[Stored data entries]
===

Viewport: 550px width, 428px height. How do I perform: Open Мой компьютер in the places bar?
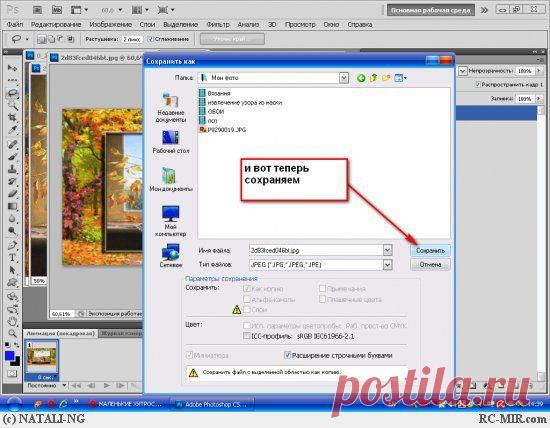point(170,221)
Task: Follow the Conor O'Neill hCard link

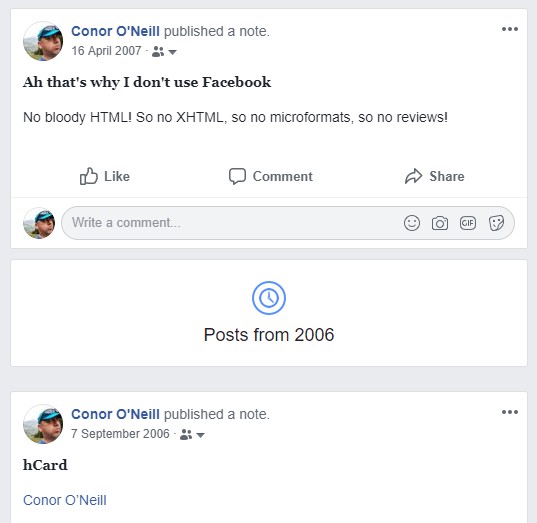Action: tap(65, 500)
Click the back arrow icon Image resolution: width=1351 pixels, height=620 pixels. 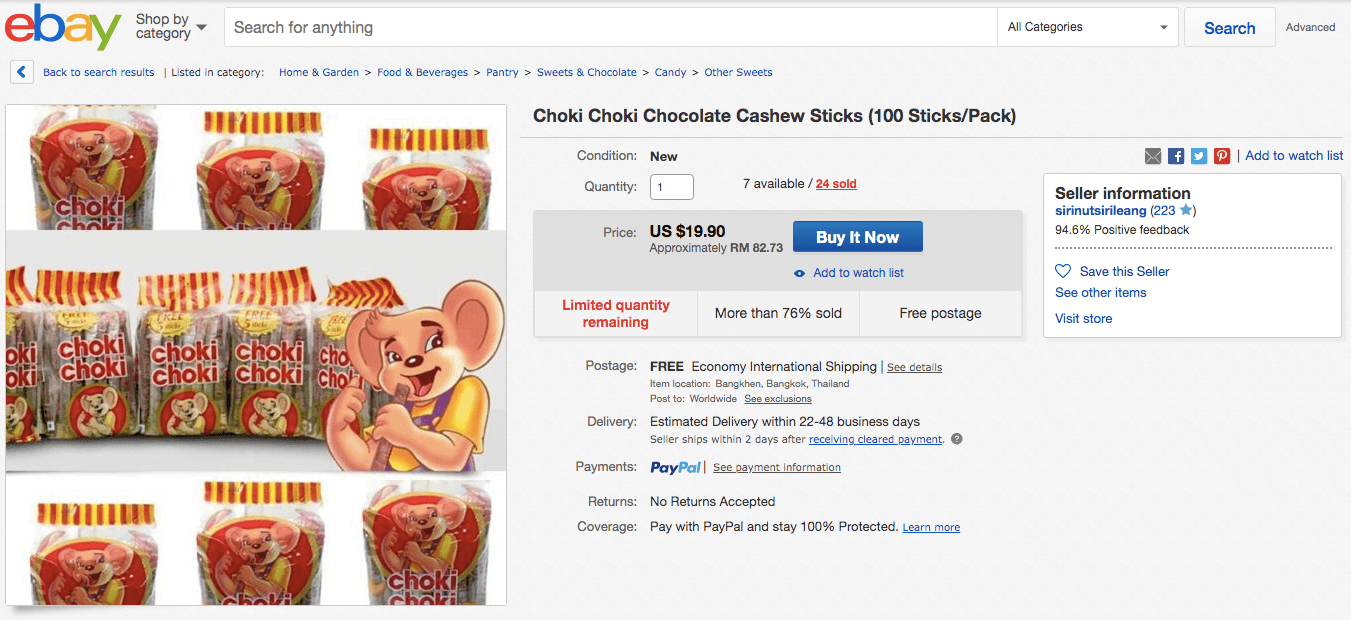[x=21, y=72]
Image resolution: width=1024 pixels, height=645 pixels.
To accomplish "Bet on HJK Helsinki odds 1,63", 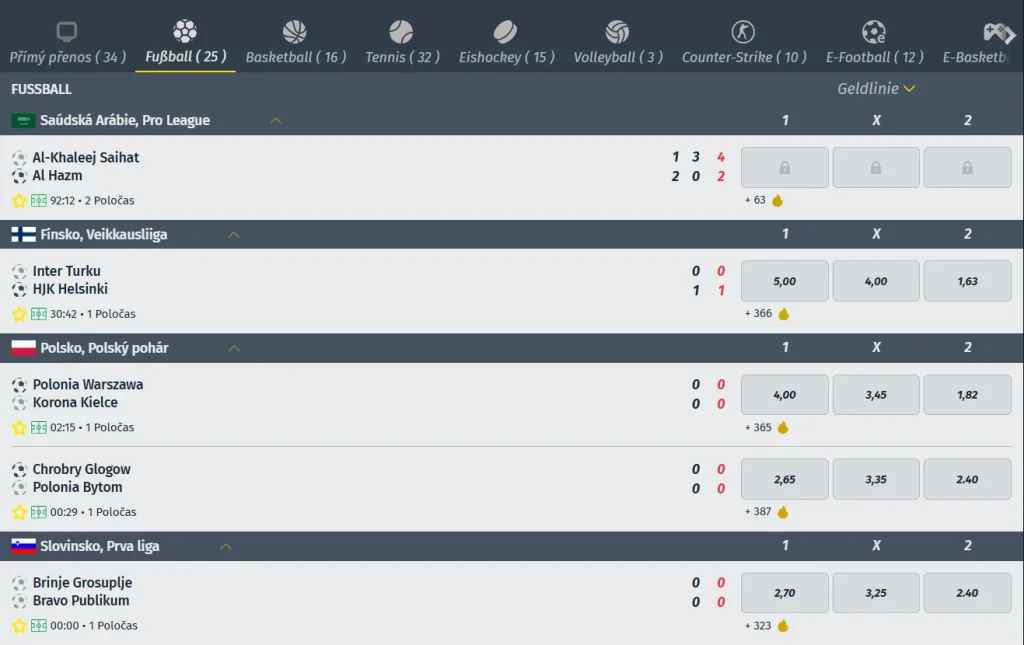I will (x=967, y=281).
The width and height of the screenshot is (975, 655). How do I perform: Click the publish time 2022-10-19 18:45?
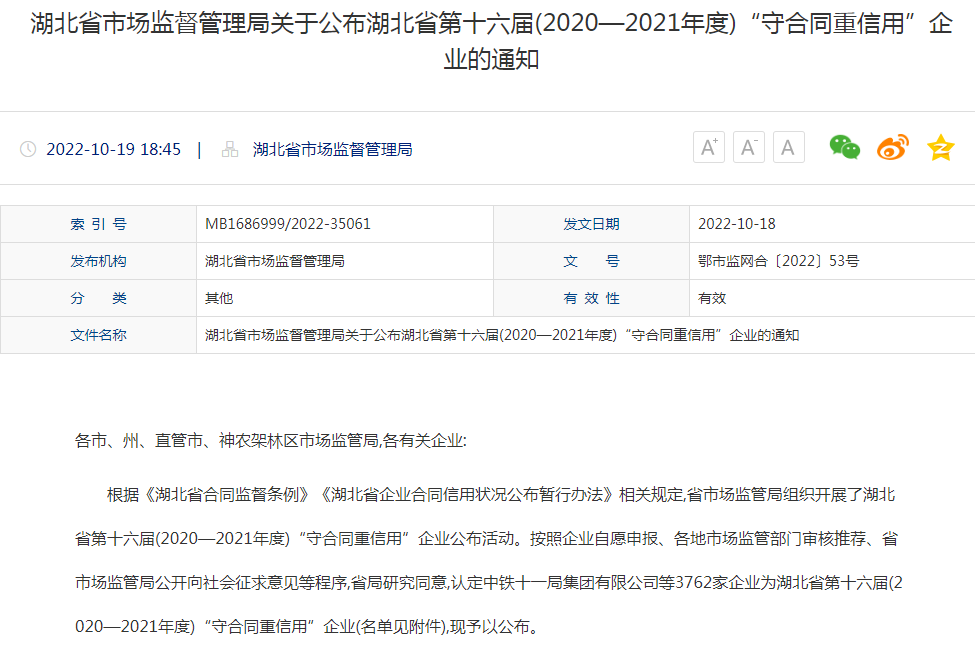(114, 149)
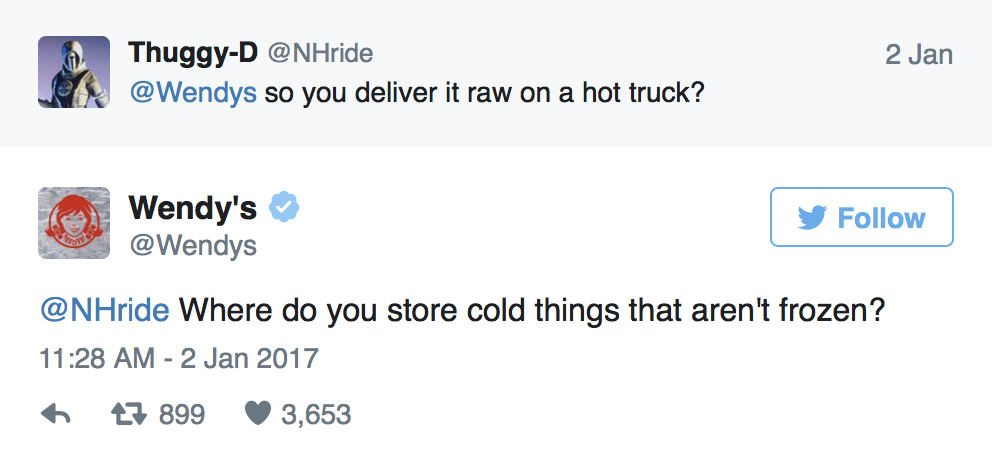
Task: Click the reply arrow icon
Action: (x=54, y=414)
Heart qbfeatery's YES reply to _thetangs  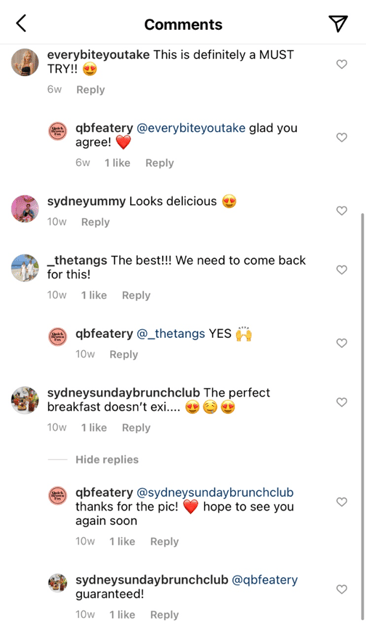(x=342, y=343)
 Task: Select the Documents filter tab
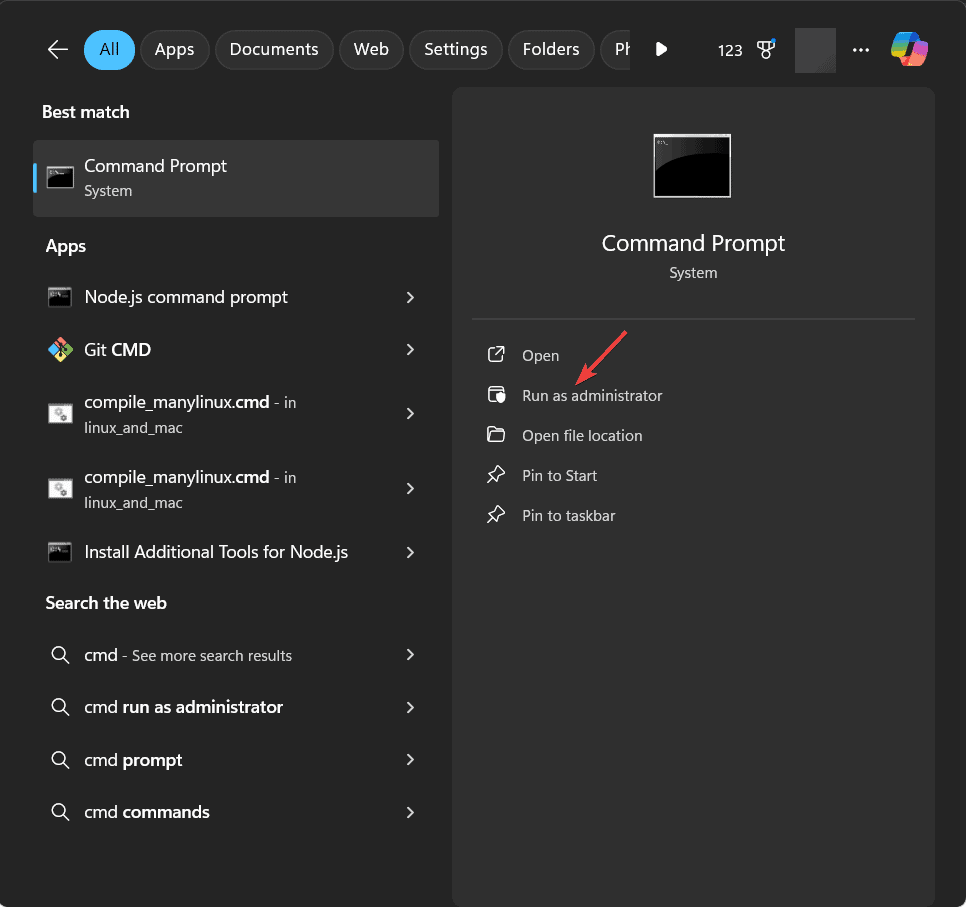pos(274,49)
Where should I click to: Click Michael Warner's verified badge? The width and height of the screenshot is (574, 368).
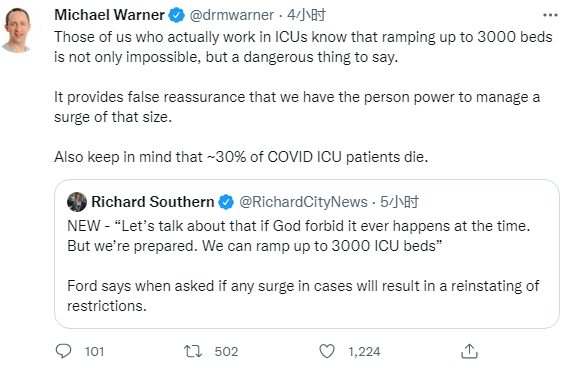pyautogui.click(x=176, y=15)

===

The copy must start at the line containing "Task: Select the Documents filter tab" and end at the last line of the data, matching each line exactly. It must hold no pictures.

 Task: Select the Documents filter tab
pos(274,49)
Where should I click to: Click Michael Warner's verified badge? The width and height of the screenshot is (574, 368).
pyautogui.click(x=176, y=15)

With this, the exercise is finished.